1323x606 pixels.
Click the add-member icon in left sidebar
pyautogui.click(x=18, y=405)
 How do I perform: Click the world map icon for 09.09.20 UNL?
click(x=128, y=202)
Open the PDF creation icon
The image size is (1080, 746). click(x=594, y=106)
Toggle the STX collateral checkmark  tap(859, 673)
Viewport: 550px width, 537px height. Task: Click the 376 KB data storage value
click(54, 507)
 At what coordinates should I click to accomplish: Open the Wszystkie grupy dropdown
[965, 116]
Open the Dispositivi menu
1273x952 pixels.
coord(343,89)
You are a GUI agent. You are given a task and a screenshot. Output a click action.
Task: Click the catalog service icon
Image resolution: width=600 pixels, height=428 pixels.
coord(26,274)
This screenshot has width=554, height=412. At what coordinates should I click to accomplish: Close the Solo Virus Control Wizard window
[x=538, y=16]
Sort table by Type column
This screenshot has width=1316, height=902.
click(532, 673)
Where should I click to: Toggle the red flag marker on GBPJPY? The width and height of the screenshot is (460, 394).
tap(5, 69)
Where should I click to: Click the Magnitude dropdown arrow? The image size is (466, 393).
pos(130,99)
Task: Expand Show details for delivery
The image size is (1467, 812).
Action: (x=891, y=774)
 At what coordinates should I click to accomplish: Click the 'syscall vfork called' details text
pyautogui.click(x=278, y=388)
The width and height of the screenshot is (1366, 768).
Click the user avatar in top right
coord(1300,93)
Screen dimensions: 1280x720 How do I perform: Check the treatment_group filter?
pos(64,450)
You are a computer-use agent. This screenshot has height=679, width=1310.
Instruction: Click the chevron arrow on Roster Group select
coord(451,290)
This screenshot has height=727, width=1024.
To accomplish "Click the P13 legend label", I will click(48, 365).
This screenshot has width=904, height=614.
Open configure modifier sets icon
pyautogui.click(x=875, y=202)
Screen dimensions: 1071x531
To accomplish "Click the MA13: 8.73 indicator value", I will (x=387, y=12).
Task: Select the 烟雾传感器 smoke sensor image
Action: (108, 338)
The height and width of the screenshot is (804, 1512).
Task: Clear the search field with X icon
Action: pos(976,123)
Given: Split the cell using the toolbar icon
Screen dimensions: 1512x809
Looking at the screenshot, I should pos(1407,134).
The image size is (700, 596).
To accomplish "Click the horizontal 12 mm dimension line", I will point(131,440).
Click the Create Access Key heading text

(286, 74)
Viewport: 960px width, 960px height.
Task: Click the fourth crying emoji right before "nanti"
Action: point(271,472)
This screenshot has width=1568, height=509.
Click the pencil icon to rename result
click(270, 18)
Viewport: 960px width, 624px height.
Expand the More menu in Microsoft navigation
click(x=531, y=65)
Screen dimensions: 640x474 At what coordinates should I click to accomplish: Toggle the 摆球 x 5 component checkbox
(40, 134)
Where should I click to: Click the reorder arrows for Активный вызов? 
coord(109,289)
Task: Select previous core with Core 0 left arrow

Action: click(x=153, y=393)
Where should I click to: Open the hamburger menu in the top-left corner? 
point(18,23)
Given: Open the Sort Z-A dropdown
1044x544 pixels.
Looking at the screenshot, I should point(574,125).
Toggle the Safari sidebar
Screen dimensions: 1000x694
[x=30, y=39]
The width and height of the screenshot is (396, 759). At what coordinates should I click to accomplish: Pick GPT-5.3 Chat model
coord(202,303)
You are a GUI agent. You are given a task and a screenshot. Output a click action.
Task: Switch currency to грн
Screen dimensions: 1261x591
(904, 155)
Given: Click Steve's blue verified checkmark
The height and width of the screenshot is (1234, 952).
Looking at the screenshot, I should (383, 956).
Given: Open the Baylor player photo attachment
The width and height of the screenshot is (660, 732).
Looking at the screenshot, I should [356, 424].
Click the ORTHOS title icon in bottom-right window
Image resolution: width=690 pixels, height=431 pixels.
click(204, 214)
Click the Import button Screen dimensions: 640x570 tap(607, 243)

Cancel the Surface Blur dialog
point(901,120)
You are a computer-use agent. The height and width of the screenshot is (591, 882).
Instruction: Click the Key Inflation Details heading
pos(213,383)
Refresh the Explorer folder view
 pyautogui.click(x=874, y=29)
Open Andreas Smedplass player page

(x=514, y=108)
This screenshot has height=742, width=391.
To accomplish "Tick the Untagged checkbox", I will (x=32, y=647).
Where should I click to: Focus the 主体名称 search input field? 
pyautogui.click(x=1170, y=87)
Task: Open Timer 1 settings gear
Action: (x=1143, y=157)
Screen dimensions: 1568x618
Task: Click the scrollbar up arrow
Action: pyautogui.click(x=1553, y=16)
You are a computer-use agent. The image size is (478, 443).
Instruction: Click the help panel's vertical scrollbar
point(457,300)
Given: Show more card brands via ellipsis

Work instruction — The line containing "This screenshot has height=742, width=391." marks the start. Reproduce it and all lines after it through the end of the listing, exactly and alone.

Task answer —
This screenshot has height=742, width=391.
To accomplish "Tick the Untagged checkbox", I will (x=32, y=647).
Where should I click to: Focus the 主体名称 search input field? 
pyautogui.click(x=1170, y=87)
Task: Open Timer 1 settings gear
Action: (x=1143, y=157)
Screen dimensions: 1568x618
Task: Click the scrollbar up arrow
Action: pyautogui.click(x=1553, y=16)
You are a computer-use agent. The image size is (478, 443).
Instruction: Click the help panel's vertical scrollbar
point(457,300)
Given: Show more card brands via ellipsis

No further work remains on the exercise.